"Babcia Kasia" nie pozostała bezkarna. Zapadł wyrok w jej sprawie
Sprawa ma związek z wieloma zarzutami naruszenia nietykalności cielesnej oraz wielokrotnym znieważeniem policjantów przez "Babcię Kasię". Sąd wziął pod uwagę zdarzenia z 10 sierpnia, 10 września, 10 października 2021 roku, a także 11 listopada 2021 roku.
Informację o wyroku przekazał w mediach społecznościowych Sławomir Antczak, mąż jednej z poszkodowanych policjantek.

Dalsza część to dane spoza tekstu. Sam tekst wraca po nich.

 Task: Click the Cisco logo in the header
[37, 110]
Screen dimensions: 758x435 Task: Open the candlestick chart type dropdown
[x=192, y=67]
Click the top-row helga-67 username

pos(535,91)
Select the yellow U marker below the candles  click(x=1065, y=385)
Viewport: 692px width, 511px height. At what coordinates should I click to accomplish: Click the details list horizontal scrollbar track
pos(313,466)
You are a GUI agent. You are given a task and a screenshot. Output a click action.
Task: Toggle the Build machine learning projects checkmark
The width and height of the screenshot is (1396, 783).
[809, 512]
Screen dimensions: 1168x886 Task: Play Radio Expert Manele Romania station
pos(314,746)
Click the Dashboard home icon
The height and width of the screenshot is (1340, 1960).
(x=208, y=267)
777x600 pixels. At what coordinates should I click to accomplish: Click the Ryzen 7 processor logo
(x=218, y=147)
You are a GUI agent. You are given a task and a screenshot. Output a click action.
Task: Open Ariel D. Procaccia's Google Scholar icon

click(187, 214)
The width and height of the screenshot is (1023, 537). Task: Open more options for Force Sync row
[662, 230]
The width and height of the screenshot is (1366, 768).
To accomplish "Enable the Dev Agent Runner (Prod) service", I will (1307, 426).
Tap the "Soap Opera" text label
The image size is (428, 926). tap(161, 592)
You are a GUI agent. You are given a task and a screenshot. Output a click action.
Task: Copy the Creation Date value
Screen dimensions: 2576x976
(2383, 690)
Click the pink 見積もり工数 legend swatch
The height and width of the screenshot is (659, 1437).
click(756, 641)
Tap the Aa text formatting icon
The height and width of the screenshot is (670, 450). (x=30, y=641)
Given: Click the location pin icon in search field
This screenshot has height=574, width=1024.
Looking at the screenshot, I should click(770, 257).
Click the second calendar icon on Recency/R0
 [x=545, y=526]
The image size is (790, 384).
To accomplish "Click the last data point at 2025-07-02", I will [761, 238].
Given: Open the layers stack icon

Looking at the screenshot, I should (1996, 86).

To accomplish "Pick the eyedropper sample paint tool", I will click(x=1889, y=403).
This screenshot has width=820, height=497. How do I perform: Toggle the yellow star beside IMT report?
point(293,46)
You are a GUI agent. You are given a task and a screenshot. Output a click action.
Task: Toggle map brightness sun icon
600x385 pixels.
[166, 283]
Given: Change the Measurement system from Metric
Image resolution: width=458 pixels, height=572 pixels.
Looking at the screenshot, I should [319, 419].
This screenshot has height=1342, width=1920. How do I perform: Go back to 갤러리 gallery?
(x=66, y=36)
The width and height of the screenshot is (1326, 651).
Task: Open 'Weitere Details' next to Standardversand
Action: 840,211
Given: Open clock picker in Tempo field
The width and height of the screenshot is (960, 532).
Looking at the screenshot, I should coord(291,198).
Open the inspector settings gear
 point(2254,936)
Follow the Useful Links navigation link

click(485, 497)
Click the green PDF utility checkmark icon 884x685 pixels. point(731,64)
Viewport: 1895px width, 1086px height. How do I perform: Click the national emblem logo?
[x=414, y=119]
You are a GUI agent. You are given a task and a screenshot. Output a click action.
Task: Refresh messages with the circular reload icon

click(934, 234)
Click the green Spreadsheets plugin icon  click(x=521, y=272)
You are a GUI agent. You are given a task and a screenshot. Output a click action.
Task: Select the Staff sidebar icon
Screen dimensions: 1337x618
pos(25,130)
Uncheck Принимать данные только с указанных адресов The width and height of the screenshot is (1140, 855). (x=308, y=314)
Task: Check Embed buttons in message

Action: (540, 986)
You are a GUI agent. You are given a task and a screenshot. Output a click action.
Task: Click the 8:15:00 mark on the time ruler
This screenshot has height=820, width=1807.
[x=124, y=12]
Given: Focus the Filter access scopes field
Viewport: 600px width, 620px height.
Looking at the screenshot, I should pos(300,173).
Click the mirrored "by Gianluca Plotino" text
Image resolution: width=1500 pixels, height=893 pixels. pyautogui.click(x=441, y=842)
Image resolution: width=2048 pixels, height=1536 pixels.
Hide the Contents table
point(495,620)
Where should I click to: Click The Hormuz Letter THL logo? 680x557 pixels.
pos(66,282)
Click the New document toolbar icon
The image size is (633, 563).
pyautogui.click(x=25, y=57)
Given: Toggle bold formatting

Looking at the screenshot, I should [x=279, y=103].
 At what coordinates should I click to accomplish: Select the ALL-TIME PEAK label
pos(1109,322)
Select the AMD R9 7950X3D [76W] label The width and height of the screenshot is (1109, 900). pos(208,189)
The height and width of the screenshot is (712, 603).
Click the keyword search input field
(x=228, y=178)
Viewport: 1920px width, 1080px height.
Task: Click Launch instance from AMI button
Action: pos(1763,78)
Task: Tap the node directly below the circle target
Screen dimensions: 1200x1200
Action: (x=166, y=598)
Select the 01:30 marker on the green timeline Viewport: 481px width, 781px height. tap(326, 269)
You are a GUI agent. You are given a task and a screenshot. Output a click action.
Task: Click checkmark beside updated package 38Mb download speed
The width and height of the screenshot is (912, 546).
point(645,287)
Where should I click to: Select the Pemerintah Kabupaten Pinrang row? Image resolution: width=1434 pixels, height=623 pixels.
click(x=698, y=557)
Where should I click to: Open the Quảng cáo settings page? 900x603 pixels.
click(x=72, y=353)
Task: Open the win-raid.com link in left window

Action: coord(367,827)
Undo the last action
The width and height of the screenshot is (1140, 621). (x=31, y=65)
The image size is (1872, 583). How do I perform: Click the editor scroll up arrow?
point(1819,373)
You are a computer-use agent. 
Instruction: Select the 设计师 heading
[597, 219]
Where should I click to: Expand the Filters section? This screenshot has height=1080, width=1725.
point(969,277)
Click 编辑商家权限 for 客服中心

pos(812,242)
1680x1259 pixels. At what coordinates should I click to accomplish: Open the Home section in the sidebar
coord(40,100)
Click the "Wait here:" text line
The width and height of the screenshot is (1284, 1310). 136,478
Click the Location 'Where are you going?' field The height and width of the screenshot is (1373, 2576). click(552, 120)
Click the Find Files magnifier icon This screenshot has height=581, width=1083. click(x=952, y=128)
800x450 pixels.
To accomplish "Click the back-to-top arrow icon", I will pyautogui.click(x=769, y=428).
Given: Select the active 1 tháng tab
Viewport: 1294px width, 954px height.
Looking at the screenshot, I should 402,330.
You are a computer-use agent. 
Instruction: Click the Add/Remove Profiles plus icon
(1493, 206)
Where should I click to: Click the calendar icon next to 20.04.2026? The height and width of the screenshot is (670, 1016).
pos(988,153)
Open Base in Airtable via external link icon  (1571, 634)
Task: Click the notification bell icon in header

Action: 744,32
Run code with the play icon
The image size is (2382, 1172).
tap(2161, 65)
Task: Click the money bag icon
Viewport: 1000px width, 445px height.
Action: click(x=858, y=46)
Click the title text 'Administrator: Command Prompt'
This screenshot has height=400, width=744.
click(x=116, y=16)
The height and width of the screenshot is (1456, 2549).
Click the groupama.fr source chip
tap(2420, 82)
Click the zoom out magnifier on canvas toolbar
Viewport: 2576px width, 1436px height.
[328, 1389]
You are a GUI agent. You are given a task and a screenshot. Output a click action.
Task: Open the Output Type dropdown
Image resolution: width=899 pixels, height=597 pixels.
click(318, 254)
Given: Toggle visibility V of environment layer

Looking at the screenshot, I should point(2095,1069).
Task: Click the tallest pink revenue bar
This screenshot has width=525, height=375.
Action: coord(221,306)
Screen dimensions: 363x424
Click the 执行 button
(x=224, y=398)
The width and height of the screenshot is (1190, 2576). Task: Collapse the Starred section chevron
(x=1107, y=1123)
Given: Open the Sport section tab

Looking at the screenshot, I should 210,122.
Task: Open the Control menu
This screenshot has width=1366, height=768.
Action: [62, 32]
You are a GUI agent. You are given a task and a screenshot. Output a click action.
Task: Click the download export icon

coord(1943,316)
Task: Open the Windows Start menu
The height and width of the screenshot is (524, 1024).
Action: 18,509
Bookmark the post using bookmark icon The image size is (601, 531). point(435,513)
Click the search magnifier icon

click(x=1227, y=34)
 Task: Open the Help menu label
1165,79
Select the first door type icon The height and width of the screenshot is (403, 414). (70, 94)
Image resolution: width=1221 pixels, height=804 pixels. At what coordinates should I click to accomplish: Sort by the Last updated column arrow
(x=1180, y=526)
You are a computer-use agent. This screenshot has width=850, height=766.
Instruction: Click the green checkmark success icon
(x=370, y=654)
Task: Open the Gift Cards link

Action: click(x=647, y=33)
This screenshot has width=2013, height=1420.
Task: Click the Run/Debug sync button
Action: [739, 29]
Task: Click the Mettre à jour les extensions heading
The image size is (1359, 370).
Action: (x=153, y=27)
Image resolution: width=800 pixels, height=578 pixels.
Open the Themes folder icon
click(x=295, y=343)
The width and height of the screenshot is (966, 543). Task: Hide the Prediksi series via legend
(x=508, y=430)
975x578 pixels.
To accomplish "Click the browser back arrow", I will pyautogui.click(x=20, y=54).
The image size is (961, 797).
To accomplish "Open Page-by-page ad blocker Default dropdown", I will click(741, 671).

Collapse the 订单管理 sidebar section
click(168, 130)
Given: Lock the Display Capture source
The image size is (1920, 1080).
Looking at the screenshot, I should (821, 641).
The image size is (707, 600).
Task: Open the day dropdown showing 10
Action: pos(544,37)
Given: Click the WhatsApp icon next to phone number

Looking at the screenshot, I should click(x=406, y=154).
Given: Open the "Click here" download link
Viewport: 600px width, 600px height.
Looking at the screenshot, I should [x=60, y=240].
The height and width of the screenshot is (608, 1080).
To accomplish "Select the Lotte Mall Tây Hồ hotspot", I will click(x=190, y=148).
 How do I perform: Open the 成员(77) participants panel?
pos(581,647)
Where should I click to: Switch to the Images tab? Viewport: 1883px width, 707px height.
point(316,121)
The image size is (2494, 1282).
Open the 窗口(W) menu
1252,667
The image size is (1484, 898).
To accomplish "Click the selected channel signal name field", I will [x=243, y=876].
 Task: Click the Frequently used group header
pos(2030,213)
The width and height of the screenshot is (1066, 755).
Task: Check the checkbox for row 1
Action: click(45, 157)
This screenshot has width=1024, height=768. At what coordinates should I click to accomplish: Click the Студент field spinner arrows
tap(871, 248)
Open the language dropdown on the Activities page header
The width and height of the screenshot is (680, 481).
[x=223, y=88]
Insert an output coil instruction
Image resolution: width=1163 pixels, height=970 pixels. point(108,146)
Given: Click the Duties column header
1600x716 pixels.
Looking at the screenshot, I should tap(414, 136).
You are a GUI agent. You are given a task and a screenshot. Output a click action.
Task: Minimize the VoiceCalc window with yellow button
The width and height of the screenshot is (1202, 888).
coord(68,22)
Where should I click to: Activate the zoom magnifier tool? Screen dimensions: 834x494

"Pani Katarzyna zwana «babcią Kasią» nie pozostaje jednak bezkarna. Dzięki zeznaniom mojej żony ta uliczna awanturnica musi zapłacić nawiązkę na rzecz pokrzywdzonych funkcjonariuszy Policji i mojej żony, a także wykonywać prace społeczne przez 1 rok i 8 miesięcy" – napisał na Twitterze Antczak.
Wśród zarzutów, jakie postawiono "Babci Kasi" znalazły się m.in. pogryzienie dłoni policjanta, kopanie funkcjonariuszy po nogach czy uderzenie jednej z policjantem drzewcem od flagi. Skazana musi wypłacić siedmiorgu policjantom po 800 złotych nawiązki.
Agresywna aktywistka
Katarzyna Augustynek, nazywana "Babcią Kasią" to jedna z najbardziej agresywnych i wulgarnych aktywistek opozycji. Kobieta jest dobrze znana policji. W przeszłości kilkukrotnie była zatrzymywana. W grudniu 2020 r. została zatrzymana przez policję podczas niewielkiego protestu przed kościołem św. Krzyża. Kobieta obrażała i atakowała policjantów, a jednego z funkcjonariuszy opluła.
Ponownie została zatrzymana podczas protestu pod koniec stycznia 2021 roku. Wówczas proaborcyjny Strajk Kobiet protestował pod siedzibą Trybunału Konstytucyjnego.
W lutym 2022 roku doszło do incydentu z udziałem kobiety, pod pomnikiem upamiętniającym ofiary katastrofy smoleńskiej na Placu Piłsudskiego w Warszawie. To wtedy policjanci pilnujący monumentu zostali werbalnie zaatakowani przez lewicowych aktywistów, w tym przez Augustynek.